GIVEN EXERCISE -
Which lines of the material below contain the word "will"? Report each of them in full.

Records from a data source -
━━━━━━━━━━━━━━━━

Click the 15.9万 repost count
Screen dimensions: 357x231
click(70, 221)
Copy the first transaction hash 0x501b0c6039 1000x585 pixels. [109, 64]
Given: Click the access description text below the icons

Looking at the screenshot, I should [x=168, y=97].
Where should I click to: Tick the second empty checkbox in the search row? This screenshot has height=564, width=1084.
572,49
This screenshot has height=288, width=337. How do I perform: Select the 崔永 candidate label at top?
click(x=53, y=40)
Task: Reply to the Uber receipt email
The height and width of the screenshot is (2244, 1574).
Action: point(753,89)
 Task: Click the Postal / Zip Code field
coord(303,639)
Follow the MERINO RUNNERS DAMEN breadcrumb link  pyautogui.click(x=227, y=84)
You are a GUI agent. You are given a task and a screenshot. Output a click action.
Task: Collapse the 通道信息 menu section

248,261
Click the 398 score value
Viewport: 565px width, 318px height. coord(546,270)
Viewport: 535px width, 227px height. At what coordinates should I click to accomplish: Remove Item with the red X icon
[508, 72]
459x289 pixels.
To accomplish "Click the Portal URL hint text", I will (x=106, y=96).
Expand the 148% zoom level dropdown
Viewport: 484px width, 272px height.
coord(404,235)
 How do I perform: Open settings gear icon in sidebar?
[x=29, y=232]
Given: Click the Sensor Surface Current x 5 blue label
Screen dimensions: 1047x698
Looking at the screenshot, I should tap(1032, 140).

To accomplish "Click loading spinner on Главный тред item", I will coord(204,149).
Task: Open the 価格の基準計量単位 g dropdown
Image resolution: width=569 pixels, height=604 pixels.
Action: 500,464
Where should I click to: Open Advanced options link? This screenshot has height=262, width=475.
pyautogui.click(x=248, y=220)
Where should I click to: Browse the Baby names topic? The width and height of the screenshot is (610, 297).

━━━━━━━━━━━━━━━━

SOLVED EXERCISE -
To accomplish "Click the Portal URL hint text", I will (x=106, y=96).
To accomplish "Click loading spinner on Главный тред item", I will coord(204,149).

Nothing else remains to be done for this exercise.